Precautionary preventive actions must be implemented already at this stage, providing sufficient water and rest for workers in hot environments. There is a threat that global warming will dramatically increase populations exposed to hard work in hot climates. If heat stress is a causal factor for CKD, this disease will be an added health risk related to climate change.
One of my first jobs was working in a poorly ventilated rubber and plastic moulding factory in Australia. During summertime, under the blazing Australian sun, the temperature outside frequently reached 104F (40c). Inside the factory the temperature often exceeded 120F (50c). Due to the poor ventilation, the air inside the factory was humid, and was thick with a haze of poisonous chemicals – sulphates, organo-chlorides, ketones, a thoroughly nasty cocktail of toxic substances.

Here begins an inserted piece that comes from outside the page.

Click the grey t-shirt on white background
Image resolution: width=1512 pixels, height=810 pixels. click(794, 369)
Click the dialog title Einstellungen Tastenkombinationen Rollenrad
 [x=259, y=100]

Undoubtably anyone working in that environment sustained at least some organ damage, including most likely to our kidneys – we all absolutely stank of chemicals when the end of shift bell rang.
Why didn’t we suffer high mortality rates, like the workers in this study?

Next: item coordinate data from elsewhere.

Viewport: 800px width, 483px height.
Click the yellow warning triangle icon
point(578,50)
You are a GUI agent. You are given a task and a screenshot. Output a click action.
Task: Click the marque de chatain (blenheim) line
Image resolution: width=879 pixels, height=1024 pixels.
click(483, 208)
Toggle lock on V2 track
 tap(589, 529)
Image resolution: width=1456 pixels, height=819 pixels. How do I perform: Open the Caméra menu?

For starters, we were properly hydrated – the one thing the company did right was to ensure we were receiving the correct amount of well balanced rehydration electrolytes, rather than whatever random concoction people working in third world cane fields receive. On the hottest days, someone would circulate with drinks every few minutes.
The other factor, is we were using machines. The work was boring, and physical, but it wasn’t hugely strenuous. Nothing like the level of physical exertion required to work cane fields, without the benefits of modern technology.
If physical work in extreme heat is causing the mystery kidney disease, the simplest solution is surely to help workers in poor countries buy modern equipment, such as a few fossil fuel powered tractors and harvesters, to reduce the need for extreme manual exertion in harsh conditions.